- Steele Homestead
- U.S. National Register of Historic Places
- Nearest city: Boulder, Wyoming
- Coordinates: 42°45′17″N 109°37′14″W﻿ / ﻿42.75472°N 109.62056°W
- Area: 47 acres (19 ha)
- Built: 1886
- Built by: Steele, Edward P.
- NRHP reference No.: 85000870
- Added to NRHP: April 25, 1985

= Steele Homestead =

The Steele Homestead is a historic homestead located along Wyoming Highway 191 northeast of Boulder, Wyoming. The homestead was established in 1886 by Ed P. Steele, who built a one-room cabin at the site; this cabin was expanded several times until it grew to eight rooms after a 1908 addition. Steele and his family operated and added land to the ranch until it reached a peak of 3000 acres; by this point, the Steeles owned 600 cattle and 100 horses.
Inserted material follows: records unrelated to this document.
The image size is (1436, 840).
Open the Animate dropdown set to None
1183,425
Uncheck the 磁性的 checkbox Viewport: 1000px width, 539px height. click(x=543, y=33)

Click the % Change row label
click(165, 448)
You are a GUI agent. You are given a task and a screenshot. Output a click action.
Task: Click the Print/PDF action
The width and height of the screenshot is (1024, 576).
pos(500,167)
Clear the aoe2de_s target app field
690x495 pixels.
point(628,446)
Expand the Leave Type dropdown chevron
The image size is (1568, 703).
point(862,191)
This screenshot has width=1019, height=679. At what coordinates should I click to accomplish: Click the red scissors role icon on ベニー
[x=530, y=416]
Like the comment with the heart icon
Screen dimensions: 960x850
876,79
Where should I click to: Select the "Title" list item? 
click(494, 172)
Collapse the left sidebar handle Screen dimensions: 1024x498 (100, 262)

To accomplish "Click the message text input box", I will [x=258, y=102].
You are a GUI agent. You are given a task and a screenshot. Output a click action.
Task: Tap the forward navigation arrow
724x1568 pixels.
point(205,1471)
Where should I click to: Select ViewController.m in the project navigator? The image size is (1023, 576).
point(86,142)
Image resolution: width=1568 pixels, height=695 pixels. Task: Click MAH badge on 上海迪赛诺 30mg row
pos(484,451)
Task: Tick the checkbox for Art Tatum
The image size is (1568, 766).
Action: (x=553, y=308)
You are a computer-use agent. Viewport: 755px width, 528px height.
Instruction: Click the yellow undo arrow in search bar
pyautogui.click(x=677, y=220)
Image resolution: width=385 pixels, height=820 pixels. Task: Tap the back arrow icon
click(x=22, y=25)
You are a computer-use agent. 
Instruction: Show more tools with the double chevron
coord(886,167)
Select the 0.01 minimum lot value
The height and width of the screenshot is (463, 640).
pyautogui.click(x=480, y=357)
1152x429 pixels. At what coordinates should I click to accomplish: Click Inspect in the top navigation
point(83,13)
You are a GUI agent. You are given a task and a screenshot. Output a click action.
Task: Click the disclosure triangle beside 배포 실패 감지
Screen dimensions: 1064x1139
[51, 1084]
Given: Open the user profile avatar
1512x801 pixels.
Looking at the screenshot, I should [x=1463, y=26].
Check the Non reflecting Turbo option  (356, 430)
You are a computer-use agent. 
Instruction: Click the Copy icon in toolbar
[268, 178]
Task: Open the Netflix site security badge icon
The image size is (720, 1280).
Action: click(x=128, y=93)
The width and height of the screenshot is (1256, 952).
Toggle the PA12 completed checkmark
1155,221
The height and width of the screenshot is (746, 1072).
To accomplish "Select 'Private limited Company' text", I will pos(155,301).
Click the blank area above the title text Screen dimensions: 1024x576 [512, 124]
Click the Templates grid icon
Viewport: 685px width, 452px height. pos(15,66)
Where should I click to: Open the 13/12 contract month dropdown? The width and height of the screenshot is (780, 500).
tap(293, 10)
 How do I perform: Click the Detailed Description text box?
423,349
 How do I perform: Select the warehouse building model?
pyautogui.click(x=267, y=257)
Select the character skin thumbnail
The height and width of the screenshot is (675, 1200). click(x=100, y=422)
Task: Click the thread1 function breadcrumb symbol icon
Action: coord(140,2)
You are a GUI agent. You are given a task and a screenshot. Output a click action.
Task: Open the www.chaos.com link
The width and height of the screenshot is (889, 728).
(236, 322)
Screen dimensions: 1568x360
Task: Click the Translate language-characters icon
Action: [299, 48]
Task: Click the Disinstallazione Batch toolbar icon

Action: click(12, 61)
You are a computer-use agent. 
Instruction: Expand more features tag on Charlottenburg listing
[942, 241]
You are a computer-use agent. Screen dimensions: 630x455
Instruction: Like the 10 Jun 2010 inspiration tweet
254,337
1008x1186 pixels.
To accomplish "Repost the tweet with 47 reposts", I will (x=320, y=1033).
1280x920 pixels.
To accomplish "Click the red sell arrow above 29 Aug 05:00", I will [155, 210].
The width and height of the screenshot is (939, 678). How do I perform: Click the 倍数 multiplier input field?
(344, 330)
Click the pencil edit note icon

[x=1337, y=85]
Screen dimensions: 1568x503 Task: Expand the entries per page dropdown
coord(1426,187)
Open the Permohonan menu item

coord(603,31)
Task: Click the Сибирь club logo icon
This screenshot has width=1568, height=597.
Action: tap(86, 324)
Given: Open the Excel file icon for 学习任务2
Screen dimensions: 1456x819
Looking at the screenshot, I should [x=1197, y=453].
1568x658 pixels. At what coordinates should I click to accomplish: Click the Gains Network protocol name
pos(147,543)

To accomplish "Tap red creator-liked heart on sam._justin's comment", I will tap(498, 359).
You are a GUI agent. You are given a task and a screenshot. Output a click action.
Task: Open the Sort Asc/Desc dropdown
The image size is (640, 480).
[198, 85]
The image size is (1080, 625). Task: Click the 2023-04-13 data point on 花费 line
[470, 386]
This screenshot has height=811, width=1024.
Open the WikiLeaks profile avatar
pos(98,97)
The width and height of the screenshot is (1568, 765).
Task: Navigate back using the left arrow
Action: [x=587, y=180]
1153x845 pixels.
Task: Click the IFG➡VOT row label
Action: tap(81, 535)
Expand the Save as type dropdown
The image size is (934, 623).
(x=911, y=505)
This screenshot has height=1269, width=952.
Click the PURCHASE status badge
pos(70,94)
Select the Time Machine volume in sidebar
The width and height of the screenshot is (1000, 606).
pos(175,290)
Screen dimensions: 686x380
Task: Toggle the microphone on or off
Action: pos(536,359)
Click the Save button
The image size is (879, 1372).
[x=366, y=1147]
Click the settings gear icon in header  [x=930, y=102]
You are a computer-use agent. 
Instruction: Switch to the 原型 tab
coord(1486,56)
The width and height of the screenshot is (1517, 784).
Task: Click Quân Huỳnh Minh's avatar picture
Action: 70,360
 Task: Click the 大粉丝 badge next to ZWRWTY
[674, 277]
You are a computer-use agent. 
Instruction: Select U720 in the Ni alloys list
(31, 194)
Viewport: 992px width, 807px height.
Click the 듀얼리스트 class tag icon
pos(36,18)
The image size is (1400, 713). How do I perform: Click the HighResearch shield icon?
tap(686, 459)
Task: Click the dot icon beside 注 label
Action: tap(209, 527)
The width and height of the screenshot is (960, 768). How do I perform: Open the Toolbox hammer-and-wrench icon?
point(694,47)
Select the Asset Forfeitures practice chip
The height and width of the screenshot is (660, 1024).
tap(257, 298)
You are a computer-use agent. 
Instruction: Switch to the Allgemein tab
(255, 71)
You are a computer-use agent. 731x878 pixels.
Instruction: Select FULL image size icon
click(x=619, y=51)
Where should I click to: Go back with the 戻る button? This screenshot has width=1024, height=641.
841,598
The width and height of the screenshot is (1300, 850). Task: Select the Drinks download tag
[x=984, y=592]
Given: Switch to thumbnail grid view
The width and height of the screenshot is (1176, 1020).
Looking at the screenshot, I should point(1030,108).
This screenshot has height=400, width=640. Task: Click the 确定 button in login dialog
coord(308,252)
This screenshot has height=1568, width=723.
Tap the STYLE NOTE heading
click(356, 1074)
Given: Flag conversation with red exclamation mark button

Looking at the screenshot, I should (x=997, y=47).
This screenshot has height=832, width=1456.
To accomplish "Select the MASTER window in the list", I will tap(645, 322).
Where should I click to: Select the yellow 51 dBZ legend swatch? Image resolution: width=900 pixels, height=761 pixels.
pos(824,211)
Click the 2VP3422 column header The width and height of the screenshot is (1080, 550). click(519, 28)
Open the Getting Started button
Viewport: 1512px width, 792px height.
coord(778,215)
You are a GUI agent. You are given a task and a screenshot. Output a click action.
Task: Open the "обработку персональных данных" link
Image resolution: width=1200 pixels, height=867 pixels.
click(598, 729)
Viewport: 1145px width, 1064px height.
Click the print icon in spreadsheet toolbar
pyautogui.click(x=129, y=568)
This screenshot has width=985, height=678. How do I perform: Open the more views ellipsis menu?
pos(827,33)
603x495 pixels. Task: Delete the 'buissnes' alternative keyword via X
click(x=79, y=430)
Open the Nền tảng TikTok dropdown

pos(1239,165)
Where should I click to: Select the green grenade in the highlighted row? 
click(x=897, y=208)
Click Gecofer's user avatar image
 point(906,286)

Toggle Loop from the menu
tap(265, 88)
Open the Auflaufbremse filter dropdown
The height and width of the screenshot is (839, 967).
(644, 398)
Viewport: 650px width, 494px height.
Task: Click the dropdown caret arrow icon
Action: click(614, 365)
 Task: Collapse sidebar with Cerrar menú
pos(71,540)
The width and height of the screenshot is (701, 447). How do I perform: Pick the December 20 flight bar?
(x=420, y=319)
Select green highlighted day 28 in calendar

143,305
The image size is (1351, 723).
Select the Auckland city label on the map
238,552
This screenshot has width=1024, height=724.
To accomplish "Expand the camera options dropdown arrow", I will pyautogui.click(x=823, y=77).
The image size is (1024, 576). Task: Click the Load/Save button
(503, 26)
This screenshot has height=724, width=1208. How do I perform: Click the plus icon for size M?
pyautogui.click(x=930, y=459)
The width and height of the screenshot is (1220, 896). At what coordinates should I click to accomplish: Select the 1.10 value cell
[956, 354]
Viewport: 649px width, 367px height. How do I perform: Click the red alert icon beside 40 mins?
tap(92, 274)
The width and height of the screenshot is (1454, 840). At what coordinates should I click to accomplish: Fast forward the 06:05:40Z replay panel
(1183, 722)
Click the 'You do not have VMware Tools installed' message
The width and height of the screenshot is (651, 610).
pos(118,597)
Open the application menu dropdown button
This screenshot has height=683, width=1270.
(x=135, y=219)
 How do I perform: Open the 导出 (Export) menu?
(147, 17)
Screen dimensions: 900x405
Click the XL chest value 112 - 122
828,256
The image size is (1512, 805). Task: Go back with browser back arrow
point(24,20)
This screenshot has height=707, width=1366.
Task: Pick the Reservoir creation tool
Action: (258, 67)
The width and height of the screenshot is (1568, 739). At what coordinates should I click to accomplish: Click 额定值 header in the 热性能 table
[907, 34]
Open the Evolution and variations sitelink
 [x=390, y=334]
Meanwhile, the ranch continued to add buildings, including a main barn and several sheds; it now has seventeen buildings, fourteen of which are contributing buildings to its National Register listing. Steele's children all stayed in the ranching business, and the homestead is still owned by his descendants.

The homestead was added to the National Register of Historic Places on April 25, 1985.